Uma geração marcada pelo movimento hippie, movida pela justiça social e com uma enorme vontade de pôr fim à Guerra do Vietname. Foi este o público que encheu a quinta de 600 hectares, no sul de Nova Iorque, entre os dias 15 e 18 de agosto de 1969.

Durante “três dias de paz e música”, onde reinou a anarquia e o pacifismo, o rock foi a figura central, com atuações de gigantes do universo musical, como Jimi Hendrix, The Who, Janis Joplin e Carlos Santana.

Jovens na casa dos 20 anos, com coroas de flores na cabeça e roupa larga de padrões florais ou psicadélicos, pintaram o quadro do Festival Woodstock, que este ano completa cinco décadas.

A música foi arma de arremesso numa era muito particular da história dos Estados Unidos. Richard Nixon acabava de ser eleito Presidente dos EUA, em 1968, e as imagens que circulavam da Guerra no Vietname iniciaram um movimento pacifista contra os conflitos bélicos em que se envolvera o país. Os direitos civis e a luta contra a violência dominavam o ativismo da época.

As drogas alucinogénicas, como o ecstasy e LSD, começavam a atingir um pico, e a América dividia-se entre a sociedade de consumo e a contracultura dos anos 1960. Foi neste clima atípico que nasceu “o pai dos festivais”, um fenómeno irreproduzível, como assim fazem parecer as sucessivas tentativas falhadas de o recriar.

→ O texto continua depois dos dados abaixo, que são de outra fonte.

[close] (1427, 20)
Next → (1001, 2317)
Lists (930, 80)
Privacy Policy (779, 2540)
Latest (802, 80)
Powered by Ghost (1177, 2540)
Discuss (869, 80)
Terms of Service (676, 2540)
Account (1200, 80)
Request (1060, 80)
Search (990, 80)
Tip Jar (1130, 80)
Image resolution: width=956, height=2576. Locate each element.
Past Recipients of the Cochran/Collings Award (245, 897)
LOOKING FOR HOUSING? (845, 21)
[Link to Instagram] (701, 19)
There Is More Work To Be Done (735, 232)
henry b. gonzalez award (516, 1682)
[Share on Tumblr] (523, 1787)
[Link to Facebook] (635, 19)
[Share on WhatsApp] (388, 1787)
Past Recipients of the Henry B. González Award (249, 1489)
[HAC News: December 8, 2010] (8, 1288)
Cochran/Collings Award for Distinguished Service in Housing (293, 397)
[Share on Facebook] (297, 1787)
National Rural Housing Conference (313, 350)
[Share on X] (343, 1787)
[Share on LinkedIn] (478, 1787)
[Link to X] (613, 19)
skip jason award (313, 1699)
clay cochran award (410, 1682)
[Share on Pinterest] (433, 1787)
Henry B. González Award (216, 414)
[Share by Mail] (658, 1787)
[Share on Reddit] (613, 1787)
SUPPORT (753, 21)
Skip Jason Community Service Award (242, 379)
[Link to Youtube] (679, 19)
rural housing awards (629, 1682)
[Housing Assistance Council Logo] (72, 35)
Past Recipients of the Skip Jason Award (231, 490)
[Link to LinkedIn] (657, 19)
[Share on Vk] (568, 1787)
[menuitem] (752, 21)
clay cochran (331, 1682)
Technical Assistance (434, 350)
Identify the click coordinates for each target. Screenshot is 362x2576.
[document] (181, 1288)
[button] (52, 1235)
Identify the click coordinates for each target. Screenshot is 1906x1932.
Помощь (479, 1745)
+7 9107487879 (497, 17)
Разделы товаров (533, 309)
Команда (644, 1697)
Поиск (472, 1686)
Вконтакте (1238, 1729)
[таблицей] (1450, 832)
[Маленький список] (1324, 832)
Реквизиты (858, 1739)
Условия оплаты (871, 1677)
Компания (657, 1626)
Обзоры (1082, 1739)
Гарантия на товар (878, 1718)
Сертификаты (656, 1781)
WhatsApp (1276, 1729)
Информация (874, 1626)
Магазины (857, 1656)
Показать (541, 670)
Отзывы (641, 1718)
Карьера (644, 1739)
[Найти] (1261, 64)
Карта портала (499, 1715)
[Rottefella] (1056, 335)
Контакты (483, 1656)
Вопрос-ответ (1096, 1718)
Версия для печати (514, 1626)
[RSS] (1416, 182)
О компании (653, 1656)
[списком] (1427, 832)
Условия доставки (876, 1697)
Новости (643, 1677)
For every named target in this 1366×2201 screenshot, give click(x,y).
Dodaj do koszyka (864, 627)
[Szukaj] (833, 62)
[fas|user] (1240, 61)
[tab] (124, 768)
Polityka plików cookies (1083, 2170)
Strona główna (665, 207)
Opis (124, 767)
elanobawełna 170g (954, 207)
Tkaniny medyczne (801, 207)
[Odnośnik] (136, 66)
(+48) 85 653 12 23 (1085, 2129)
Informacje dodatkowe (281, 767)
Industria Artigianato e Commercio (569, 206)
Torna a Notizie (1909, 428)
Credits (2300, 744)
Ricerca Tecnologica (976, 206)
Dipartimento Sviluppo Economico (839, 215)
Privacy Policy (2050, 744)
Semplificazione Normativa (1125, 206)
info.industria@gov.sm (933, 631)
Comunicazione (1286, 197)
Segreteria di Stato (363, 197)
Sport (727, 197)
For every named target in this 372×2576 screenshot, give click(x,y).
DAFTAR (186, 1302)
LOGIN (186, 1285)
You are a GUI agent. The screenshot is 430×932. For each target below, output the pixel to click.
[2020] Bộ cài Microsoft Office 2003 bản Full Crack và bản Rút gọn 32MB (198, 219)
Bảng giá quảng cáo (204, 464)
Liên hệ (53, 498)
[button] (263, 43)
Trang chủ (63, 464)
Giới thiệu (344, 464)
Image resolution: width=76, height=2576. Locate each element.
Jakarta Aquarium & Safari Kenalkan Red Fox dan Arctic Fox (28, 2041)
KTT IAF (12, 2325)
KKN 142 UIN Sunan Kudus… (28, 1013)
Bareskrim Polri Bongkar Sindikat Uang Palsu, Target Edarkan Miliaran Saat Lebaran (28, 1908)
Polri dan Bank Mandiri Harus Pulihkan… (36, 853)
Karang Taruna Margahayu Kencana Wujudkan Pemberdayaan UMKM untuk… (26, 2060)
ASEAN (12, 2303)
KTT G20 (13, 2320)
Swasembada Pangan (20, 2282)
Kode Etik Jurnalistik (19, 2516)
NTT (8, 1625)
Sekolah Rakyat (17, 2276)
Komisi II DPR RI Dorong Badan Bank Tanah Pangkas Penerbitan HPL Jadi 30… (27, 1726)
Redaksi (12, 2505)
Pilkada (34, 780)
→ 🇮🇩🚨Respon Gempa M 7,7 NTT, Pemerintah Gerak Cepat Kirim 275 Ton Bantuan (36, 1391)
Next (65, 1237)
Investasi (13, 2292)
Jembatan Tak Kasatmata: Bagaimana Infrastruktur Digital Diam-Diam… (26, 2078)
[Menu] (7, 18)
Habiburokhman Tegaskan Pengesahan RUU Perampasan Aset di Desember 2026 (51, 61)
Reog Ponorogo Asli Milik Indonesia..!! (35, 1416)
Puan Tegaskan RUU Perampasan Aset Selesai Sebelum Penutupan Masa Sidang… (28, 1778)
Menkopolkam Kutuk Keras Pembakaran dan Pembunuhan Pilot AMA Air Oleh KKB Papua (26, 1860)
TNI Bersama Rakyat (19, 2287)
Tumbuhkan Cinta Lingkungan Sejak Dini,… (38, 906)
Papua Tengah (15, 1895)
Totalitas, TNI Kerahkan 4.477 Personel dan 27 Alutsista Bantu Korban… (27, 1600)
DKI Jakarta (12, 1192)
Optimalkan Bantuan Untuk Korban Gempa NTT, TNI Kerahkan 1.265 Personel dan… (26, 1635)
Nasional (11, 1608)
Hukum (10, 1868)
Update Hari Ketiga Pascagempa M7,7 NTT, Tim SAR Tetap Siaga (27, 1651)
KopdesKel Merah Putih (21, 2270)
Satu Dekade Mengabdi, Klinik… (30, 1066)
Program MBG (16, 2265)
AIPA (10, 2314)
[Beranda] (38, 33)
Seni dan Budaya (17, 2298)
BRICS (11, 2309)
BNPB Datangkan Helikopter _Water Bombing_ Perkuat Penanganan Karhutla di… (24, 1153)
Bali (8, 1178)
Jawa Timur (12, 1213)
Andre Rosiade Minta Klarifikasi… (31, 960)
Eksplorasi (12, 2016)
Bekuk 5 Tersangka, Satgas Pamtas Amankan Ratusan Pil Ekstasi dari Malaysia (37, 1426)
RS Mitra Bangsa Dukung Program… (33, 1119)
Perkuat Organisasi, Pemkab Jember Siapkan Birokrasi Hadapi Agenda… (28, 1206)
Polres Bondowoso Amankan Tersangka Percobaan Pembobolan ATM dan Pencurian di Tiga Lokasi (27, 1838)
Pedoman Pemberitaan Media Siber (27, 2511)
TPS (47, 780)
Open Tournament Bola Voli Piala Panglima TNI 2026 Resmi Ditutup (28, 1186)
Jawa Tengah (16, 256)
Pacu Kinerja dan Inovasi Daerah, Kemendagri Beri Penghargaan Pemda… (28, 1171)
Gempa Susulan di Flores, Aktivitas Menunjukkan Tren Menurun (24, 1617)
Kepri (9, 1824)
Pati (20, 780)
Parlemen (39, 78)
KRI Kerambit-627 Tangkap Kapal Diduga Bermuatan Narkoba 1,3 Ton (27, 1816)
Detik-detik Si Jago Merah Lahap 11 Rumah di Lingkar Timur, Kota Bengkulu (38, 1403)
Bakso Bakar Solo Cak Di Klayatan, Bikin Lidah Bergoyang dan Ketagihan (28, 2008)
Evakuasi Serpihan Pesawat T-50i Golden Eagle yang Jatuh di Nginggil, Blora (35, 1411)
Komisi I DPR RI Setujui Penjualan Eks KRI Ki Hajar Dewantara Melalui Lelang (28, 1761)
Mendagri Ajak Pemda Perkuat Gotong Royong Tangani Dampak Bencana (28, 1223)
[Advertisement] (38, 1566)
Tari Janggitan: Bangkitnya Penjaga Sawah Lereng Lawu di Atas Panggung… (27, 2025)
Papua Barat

Um festival com lotação para 200 mil, chegou ao meio milhão

À semelhança do público alvo de Woodstock, também os quatro organizadores do evento, John Roberts, Joel Rosenman, Artie Kornfeld, and Mike Lang, tinham pouco mais de 20 anos, na época.

Com uma lotação inicialmente prevista de 200 mil espectadores, a multidão que chegou à quinta de Max Yasgur, nos arredores de Bethel, há 50 anos, rapidamente fugiu ao controlo deste pequeno grupo de jovens.

Em poucas horas, cerca de 500 mil pessoas estavam reunidas à entrada do recinto. O preço original do ingresso para os três dias de festival foi fixado nos 18 dólares, mas o obstáculo logístico ditou a gratuitidade dos concertos.

E se foi impossível cobrar a entrada a meio milhão de espectadores, assegurar a alimentação de todos eles foi um pesadelo. Ao fim do primeiro dia, a organização viu-se obrigada a gastar dezenas de milhares de euros no aluguer de helicópteros para o transporte de alimentos.

Uma estratégia que resultou num endividamento, que só ao fim de uma década foi saldado. Do investimento inicial de 3,1 milhões de dólares apenas 1,8 milhões foram recuperados no mesmo ano.

O cenário rural não escapou ao trânsito

Na manhã de terça-feira, 12 de agosto, começavam a chegar os primeiros carros a Woodstock. Na tarde de quinta-feira, 14, os campos de luzerna de Max Yasgur acomodavam mais de 250 mil pessoas.

Um dia depois, data de início do festival, o número de espectadores duplicou e a ânsia de chegar ao recinto a tempo dos concertos inaugurais determinou uma resposta inesperada. Centenas de pessoas abandonaram os carros na autoestrada 17 B, cortando a via no sentido do recinto.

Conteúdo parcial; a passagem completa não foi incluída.